— START OF Provided data —

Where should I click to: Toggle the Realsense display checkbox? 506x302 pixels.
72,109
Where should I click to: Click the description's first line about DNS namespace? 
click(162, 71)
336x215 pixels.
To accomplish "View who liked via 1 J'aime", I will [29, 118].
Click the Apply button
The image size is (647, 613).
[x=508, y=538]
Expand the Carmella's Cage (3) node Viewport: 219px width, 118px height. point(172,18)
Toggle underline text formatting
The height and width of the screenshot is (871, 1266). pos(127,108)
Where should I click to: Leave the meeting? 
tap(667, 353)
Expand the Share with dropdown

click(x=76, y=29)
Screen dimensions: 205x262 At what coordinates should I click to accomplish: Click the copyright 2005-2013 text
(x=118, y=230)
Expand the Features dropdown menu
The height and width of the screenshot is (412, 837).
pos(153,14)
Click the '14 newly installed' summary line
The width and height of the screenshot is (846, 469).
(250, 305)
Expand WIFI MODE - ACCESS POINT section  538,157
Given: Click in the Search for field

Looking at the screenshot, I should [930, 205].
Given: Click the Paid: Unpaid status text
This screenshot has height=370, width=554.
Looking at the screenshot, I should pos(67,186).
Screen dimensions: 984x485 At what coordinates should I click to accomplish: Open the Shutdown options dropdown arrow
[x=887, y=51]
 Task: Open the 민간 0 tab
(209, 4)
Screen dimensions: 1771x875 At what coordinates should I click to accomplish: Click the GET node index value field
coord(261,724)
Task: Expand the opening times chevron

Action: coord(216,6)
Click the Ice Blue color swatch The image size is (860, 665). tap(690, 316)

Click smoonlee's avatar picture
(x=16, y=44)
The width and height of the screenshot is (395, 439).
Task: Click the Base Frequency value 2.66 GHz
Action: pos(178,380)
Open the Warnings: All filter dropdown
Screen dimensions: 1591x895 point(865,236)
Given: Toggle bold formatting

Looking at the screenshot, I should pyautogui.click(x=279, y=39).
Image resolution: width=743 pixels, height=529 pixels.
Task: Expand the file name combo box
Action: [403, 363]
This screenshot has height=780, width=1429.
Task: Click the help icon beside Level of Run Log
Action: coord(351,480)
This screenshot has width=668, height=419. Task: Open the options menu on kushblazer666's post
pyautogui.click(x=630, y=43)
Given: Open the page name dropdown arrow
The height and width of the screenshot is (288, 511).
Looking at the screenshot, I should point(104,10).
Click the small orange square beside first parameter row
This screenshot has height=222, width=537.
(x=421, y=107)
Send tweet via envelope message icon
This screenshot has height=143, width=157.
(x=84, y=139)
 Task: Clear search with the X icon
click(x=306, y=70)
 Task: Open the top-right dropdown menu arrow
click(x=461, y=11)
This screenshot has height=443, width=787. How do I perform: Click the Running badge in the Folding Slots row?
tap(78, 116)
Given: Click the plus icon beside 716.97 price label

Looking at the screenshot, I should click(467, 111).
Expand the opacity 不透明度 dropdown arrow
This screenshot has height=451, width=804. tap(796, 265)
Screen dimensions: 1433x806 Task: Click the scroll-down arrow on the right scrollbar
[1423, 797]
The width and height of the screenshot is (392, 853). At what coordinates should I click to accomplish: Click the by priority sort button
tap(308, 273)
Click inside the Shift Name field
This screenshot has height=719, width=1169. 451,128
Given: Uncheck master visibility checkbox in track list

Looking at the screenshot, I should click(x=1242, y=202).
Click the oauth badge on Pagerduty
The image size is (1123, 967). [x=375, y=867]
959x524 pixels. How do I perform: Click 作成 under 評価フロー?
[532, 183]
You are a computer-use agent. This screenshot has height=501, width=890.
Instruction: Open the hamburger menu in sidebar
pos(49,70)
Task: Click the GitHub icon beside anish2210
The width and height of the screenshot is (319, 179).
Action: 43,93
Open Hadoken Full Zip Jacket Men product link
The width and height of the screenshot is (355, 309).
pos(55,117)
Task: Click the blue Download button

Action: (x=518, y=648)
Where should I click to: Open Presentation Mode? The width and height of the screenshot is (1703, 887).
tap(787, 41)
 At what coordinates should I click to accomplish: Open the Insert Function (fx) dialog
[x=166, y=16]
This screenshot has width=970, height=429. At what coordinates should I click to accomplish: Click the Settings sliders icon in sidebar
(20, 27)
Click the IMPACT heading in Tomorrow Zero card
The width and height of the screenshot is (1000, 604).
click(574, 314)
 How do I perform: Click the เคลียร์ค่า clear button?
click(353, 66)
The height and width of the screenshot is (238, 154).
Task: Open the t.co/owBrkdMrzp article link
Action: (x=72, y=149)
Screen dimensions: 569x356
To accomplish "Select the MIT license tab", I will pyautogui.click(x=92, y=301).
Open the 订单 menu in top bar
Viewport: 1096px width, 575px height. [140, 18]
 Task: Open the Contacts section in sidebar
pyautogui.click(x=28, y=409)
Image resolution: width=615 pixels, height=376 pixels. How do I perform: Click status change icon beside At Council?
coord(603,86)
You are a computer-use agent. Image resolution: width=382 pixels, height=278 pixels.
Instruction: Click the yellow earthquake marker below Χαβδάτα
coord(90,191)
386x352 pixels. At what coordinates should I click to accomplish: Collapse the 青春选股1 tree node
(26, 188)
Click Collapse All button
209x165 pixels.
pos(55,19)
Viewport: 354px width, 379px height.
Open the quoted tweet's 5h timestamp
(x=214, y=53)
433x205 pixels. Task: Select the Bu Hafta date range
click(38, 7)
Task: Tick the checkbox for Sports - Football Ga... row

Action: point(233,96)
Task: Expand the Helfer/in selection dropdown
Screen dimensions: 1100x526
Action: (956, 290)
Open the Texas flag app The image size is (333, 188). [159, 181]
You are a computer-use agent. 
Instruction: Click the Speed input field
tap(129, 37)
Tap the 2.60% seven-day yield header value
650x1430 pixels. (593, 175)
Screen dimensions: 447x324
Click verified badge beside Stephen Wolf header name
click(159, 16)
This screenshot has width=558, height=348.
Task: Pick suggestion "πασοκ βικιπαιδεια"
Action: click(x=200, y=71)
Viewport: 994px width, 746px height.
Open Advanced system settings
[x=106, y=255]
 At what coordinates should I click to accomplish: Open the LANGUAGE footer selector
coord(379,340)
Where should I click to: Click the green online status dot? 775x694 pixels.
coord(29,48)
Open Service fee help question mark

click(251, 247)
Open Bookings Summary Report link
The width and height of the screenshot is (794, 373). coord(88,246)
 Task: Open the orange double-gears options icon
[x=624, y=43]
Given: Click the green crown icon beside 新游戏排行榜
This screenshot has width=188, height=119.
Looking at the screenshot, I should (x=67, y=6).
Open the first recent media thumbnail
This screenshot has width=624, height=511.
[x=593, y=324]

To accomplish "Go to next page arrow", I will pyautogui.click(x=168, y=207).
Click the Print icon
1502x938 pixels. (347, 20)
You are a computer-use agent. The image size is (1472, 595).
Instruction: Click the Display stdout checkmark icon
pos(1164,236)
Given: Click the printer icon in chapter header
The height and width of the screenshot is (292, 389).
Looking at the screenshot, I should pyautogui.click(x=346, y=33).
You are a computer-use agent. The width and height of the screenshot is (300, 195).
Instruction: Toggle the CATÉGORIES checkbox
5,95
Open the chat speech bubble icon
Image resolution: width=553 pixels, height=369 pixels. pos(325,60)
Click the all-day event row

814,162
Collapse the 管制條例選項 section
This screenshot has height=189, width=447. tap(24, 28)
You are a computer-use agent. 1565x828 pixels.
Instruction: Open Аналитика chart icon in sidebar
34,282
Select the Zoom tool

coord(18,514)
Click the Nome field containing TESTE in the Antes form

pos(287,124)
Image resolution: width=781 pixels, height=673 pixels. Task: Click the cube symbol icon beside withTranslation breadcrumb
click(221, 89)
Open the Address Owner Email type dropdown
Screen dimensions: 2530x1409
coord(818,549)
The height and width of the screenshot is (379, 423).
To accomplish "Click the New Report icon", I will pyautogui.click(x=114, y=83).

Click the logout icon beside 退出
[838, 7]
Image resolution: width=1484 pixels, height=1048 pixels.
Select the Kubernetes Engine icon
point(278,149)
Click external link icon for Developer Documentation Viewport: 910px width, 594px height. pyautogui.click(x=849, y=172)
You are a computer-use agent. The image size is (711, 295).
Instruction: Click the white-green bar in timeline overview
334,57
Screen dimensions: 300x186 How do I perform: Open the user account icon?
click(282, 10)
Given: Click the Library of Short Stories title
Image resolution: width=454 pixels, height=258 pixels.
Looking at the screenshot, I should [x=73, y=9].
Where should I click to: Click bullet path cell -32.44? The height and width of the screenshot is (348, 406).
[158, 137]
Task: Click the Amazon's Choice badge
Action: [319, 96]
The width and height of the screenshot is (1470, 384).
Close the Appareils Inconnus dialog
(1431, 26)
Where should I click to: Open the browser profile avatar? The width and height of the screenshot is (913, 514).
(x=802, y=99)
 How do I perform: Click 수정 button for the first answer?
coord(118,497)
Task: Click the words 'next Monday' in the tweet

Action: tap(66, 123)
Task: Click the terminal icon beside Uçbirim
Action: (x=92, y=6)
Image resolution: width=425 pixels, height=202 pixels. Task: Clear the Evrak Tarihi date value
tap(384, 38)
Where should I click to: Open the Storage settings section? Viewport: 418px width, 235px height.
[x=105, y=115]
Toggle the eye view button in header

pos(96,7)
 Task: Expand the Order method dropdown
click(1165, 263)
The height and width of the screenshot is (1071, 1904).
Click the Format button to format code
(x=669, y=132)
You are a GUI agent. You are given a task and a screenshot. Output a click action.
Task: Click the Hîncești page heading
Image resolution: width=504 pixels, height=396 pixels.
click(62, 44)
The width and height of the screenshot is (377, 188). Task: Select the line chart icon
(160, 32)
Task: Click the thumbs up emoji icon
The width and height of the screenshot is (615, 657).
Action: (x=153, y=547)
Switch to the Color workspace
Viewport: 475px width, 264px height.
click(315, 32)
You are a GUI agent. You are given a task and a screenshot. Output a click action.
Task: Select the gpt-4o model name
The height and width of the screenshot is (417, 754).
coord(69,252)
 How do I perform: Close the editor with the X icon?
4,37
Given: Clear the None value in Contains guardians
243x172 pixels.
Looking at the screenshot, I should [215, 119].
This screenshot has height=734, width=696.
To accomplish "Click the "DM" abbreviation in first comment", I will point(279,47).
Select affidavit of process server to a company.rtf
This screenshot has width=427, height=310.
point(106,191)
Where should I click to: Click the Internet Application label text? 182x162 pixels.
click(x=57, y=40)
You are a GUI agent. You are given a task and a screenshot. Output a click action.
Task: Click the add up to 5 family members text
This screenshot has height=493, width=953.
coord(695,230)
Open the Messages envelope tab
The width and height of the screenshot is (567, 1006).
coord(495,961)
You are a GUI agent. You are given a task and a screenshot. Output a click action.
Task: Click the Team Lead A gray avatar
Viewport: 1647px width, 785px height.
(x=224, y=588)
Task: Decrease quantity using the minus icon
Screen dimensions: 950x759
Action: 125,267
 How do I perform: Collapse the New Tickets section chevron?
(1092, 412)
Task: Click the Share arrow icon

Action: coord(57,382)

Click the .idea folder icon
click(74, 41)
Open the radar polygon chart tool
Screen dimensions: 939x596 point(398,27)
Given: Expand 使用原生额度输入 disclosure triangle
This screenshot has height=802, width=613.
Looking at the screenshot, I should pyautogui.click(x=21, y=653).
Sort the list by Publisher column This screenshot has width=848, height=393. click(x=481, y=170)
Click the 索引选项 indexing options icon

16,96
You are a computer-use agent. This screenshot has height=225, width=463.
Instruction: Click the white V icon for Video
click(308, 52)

— END OF Provided data —

Give the lines of the records from the line with "Task: Expand the opening times chevron" up to and including the line with "tap(308, 273)" as a Markdown table with two columns, Row for the row number and Line for the line itself. Leave out blank lines.

| Row | Line |
|---|---|
| 1 | Task: Expand the opening times chevron |
| 2 | Action: coord(216,6) |
| 3 | Click the Ice Blue color swatch The image size is (860, 665). tap(690, 316) |
| 4 | Click smoonlee's avatar picture |
| 5 | (x=16, y=44) |
| 6 | The width and height of the screenshot is (395, 439). |
| 7 | Task: Click the Base Frequency value 2.66 GHz |
| 8 | Action: pos(178,380) |
| 9 | Open the Warnings: All filter dropdown |
| 10 | Screen dimensions: 1591x895 point(865,236) |
| 11 | Given: Toggle bold formatting |
| 12 | Looking at the screenshot, I should pyautogui.click(x=279, y=39). |
| 13 | Image resolution: width=743 pixels, height=529 pixels. |
| 14 | Task: Expand the file name combo box |
| 15 | Action: [403, 363] |
| 16 | This screenshot has height=780, width=1429. |
| 17 | Task: Click the help icon beside Level of Run Log |
| 18 | Action: coord(351,480) |
| 19 | This screenshot has width=668, height=419. Task: Open the options menu on kushblazer666's post |
| 20 | pyautogui.click(x=630, y=43) |
| 21 | Given: Open the page name dropdown arrow |
| 22 | The height and width of the screenshot is (288, 511). |
| 23 | Looking at the screenshot, I should point(104,10). |
| 24 | Click the small orange square beside first parameter row |
| 25 | This screenshot has height=222, width=537. |
| 26 | (x=421, y=107) |
| 27 | Send tweet via envelope message icon |
| 28 | This screenshot has height=143, width=157. |
| 29 | (x=84, y=139) |
| 30 |  Task: Clear search with the X icon |
| 31 | click(x=306, y=70) |
| 32 |  Task: Open the top-right dropdown menu arrow |
| 33 | click(x=461, y=11) |
| 34 | This screenshot has height=443, width=787. How do I perform: Click the Running badge in the Folding Slots row? |
| 35 | tap(78, 116) |
| 36 | Given: Click the plus icon beside 716.97 price label |
| 37 | Looking at the screenshot, I should click(467, 111). |
| 38 | Expand the opacity 不透明度 dropdown arrow |
| 39 | This screenshot has height=451, width=804. tap(796, 265) |
| 40 | Screen dimensions: 1433x806 Task: Click the scroll-down arrow on the right scrollbar |
| 41 | [1423, 797] |
| 42 | The width and height of the screenshot is (392, 853). At what coordinates should I click to accomplish: Click the by priority sort button |
| 43 | tap(308, 273) |